“Anyone who thinks that the only lesson to be learned was the need to improve what we were already doing, or to refine existing systems and regulations, is denying reality.”
Vatican News/YouTube
In his third encyclical Sunday morning, Pope Francis denounced free market capitalism and the “magic” theory of trickle-down economics, saying the coronavirus pandemic has once and for all disproven the notion that economic policies that are aimed at benefiting the already-rich will benefit low-income people through job creation and investments.
The 45,000 word document, titled “Fratelli Tutti” meaning “Brothers All” or “Brothers and Sisters All,” indicated the pope’s belief that the pandemic has shown that a major overhaul of global economic systems is needed, as the crisis has disproportionately affected the poor in countries including the U.S., Brazil, and the U.K.; revealed the divide between low-income workers all over the world who have had limited access to government aid and professionals who are able to work from home; and caused the “most unequal” recession in modern U.S. history.
“Anyone who thinks that the only lesson to be learned was the need to improve what we were already doing, or to refine existing systems and regulations, is denying reality,” Pope Francis said.
“The fragility of world systems in the face of the pandemic has demonstrated that not everything can be resolved by market freedom,” the encyclical continued.

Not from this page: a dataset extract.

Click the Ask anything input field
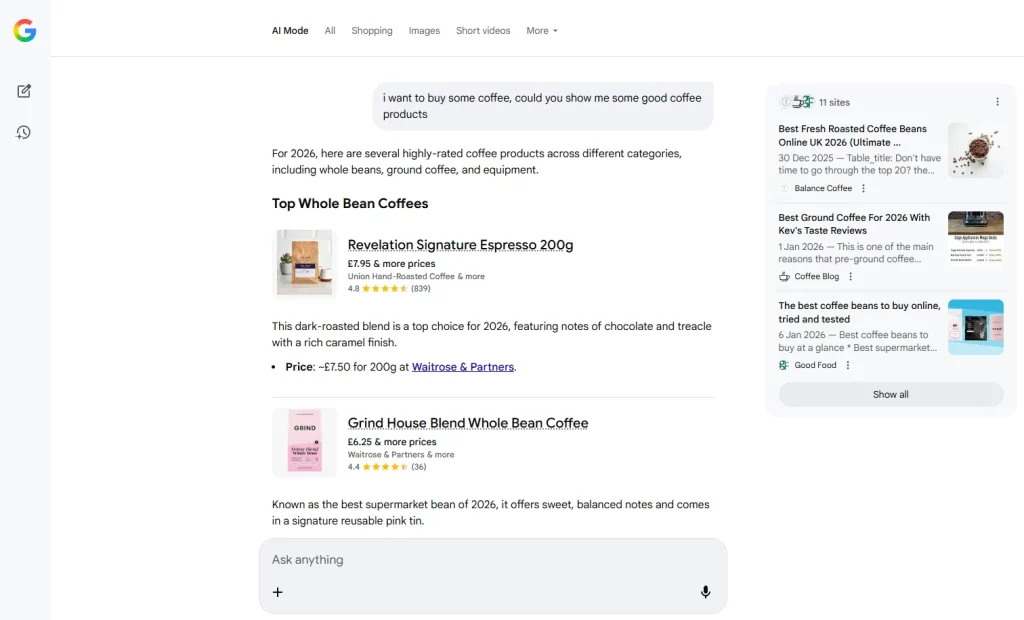This screenshot has width=1024, height=620. (490, 560)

The document implicitly rebuked conservative and neo-liberal views in the U.S. and other wealthy nations. In the U.S., the pandemic has so far eliminated low-paying jobs at eight times the rate of high-wage jobs, and Republican leaders in the Senate have scoffed at Democrats’ proposal to continue the $600-per-week unemployment benefit introduced in March, despite evidence that it had a measurable positive impact on poverty levels in the United States for several months this year. Instead, the GOP has prioritized protecting corporations from liability should their employees contract the coronavirus after returning to work.
Previous economic crises, such as the recession in 2008 and 2009, have ultimately “increased freedom for the truly powerful, who always find a way to escape unscathed,” Pope Francis remarked. Now, he said, society must confront “the destructive effects of the empire of money.”
Those with economic power must “administer it for the good of all” rather than hoarding wealth, he said, suggesting that this applies both to individual countries like the U.S.—where a recent analysis by the People’s Policy Project showed that nearly 80% of wealth is currently owned by millionaires and billionaires, who make up just 12% of the population—and to the global community, where leaders of developing countries recently asked if their populations will be “left to die” after the U.S., Russia, and Brazil refused to commit to a global effort to make a Covid-19 vaccine available to all.
Private property cannot be considered a right if a select few in a society live in luxury while others have nothing, the pope added.
Jonathan Wilson-Hartgrove, a spiritual writer and leader of the Poor People’s Campaign in the U.S., interpreted Pope Francis’s words as a call for an “international Poor People’s Campaign.”
“There seems to be no place for popular movements that unite the unemployed, temporary and informal workers, and many others who do not easily find a place in existing structures,” said the Pope.
Rev. Dr. William Barber II, co-chair of the Poor People’s Campaign, thanked the pope for “calling the church to stand with poor people’s movements around the world” in the midst of the pandemic and beyond.